The union said its proposal to the league includes a smaller percentage of revenues for players and an expanded revenue sharing program to help struggling teams.
Fehr said players are set to surrender as much as $465 million in revenue under the proposal if the league continues to grow at an average rate. He says that number could balloon to $800 million if the league grows at the same rate it has over the last two seasons.
“We do believe that the proposal the players made today, once implemented, can produce a stable industry … that can give us a chance to move beyond the recurring labor strife that has plagued the NHL the last two decades,” Fehr said.
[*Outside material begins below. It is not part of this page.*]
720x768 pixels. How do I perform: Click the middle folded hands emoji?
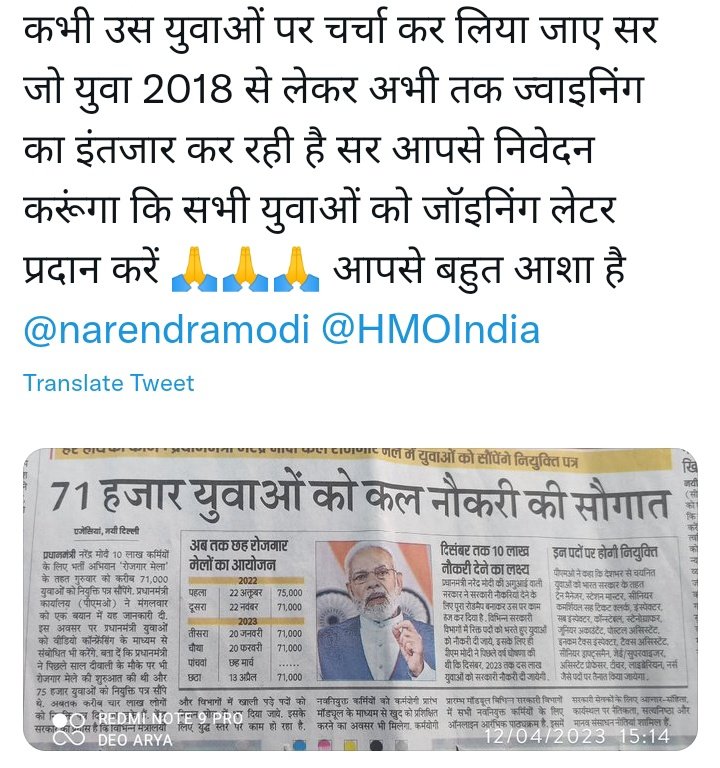coord(245,269)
“I like it a lot,” Crosby said of the proposal. “I think, as Don said, it’s addressing the issues that the league has. (We’re) making sure as players that we do our part to help those (struggling) teams out, but also holding the teams accountable.
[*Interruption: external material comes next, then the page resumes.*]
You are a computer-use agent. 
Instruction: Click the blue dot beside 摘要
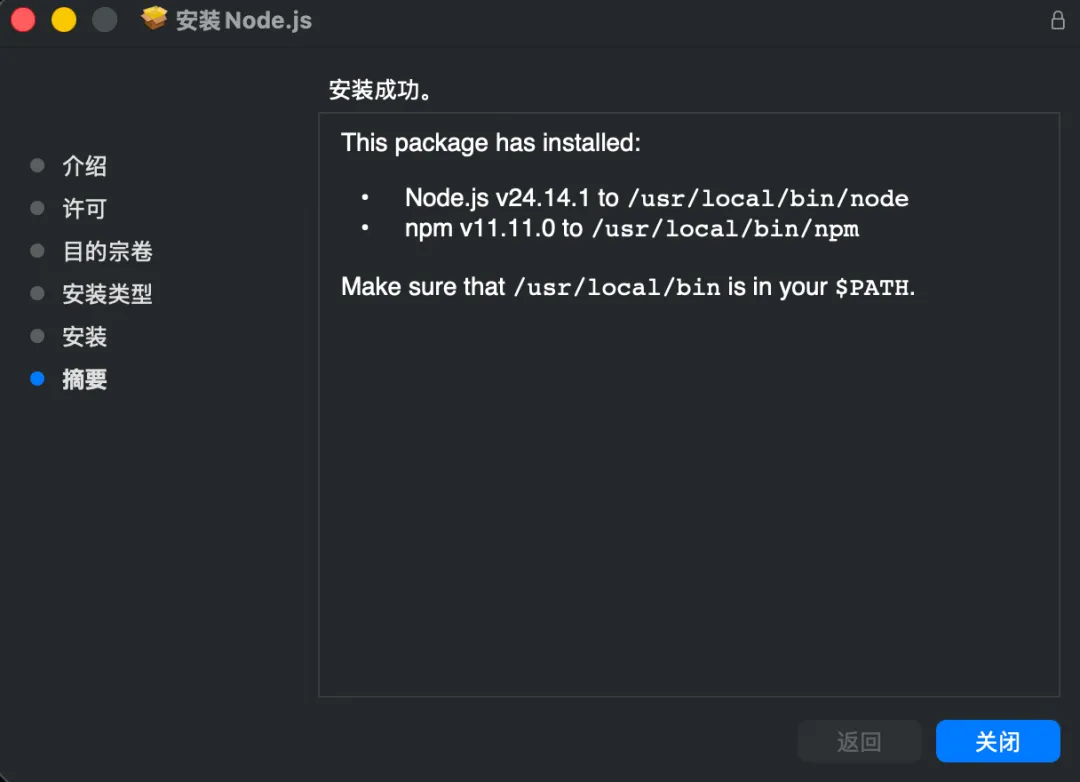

“At the end of the day, it’s going to take both (sides) to do that.”
An NHL proposal last month called for a significant decrease for players in revenue share by introducing new contract restrictions, including a five-year cap on deals. The NHLPA has proposed a three-year deal for a CBA with an option for a fourth, Fehr said.
The proposal would have the players accepting a lower percentage of the revenues over the first three years. The fourth year would see the CBA revert to its current terms.
NHL commissioner Gary Bettman said Tuesday he has received the union’s proposal and hopes to continue talks Wednesday.
“Our hope is we can take care of business in the next month,” Bettman said. “That’s our goal.”
Bettman said the owners would carefully consider the latest proposal.
“It’s clear to me that they didn’t put it together in an hour or two, and as a result we’re going to need to take a little bit of time to evaluate it, understand it,” Bettman said. “If we’re going to respond, we want to respond appropriately.”